Washington, DC – Cause of Action Institute (CoA Institute) today sent two Freedom of Information Act (FOIA) requests, one to the U.S. Office of Personnel Management (OPM) and one to the U.S. Department of Veterans Affairs (VA), seeking records on what has become an election-year tradition in Washington D.C.: political appointees at federal agencies attempting to transition to permanent career positions. This practice, commonly referred to as “burrowing,” often entails political employees gaining unfair advantage and using their connections to obtain permanent positions.
Cause of Action Institute Vice President John Vecchione: “Selecting permanent federal government employees based on ideology instead of qualifications is a disservice to American taxpayers and results in less qualified civil servants. Burrowing also provides the outgoing presidential administration the ability to place ideological allies within the federal government permanently, creating a more politicized bureaucracy. American taxpayers have a right to know how many Obama administration political appointees are gaming the system and attempting to transition to permanent positions.”

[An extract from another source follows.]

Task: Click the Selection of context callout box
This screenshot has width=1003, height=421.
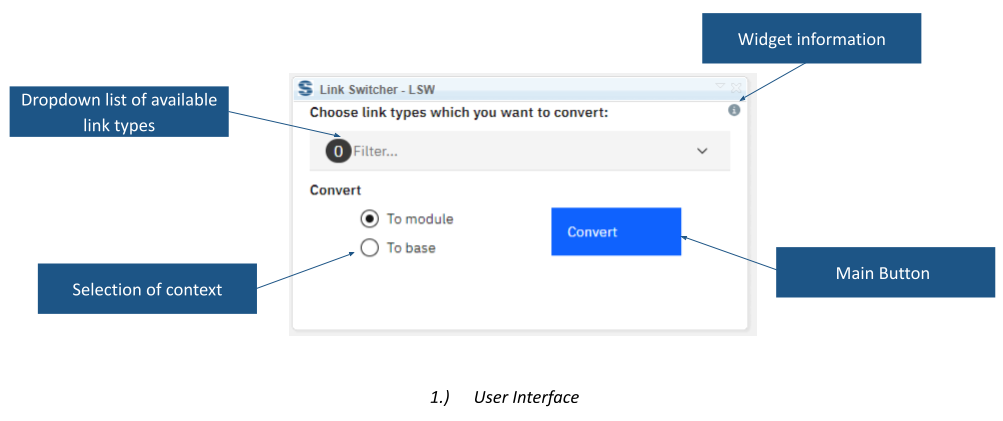Action: click(x=147, y=289)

In an effort to curtail burrowing, OPM in 2009 began requiring any agency attempting to appoint current or former political appointees to a competitive, career position to first obtain approval from OPM. However, it is unclear how often agencies request waivers or how often waivers are granted.
Attempts to burrow during the final year of the Obama administration have already come to light. In the FOIA sent today, CoA Institute has requested records relating to an Obama administration appointee burrowed at the VA.  Gina Farrisee was first appointed by the Obama administration to serve as the VA’s Assistant Human Resources Secretary in September 2013. Nearly three years later, on May 2, 2016, the VA announced that Ms. Farrisee was being named the VA’s Deputy Chief of Staff, a permanent career position.

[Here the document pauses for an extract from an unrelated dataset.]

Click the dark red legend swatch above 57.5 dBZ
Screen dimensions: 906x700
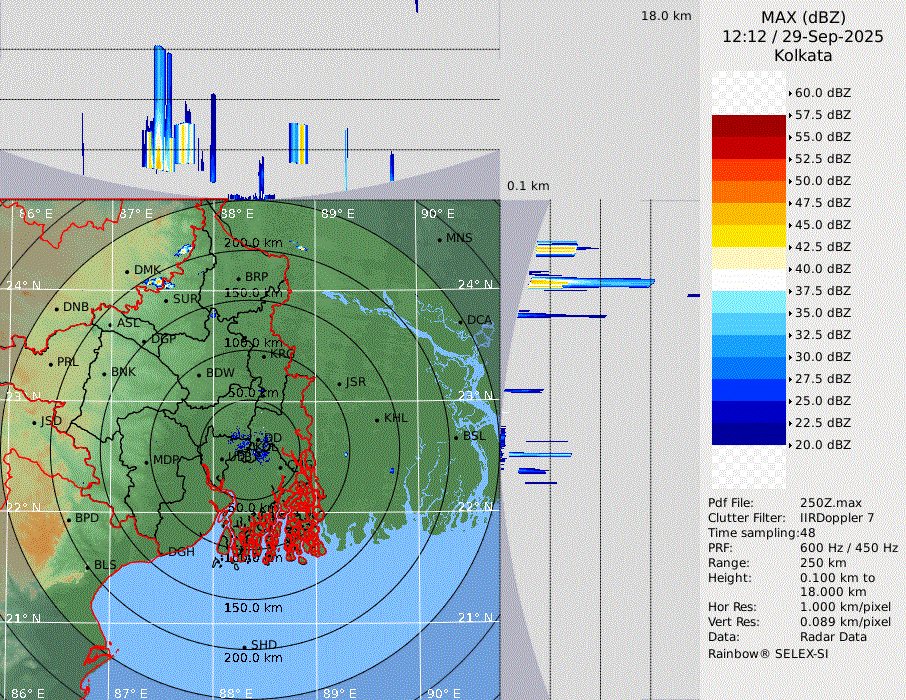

Ms. Farrisee is also apparently a key member of the VA White House transition team that is preparing the agency for the next administration and that she, together with a current political appointee, will be managing the transition process at the VA.  It therefore appears that the top two roles on the VA transition team are led by current or former political appointees, raising questions about the transparency of that process. CoA Institute accordingly has requested all records relating to Ms. Farrisee’s role on the VA Presidential transition team.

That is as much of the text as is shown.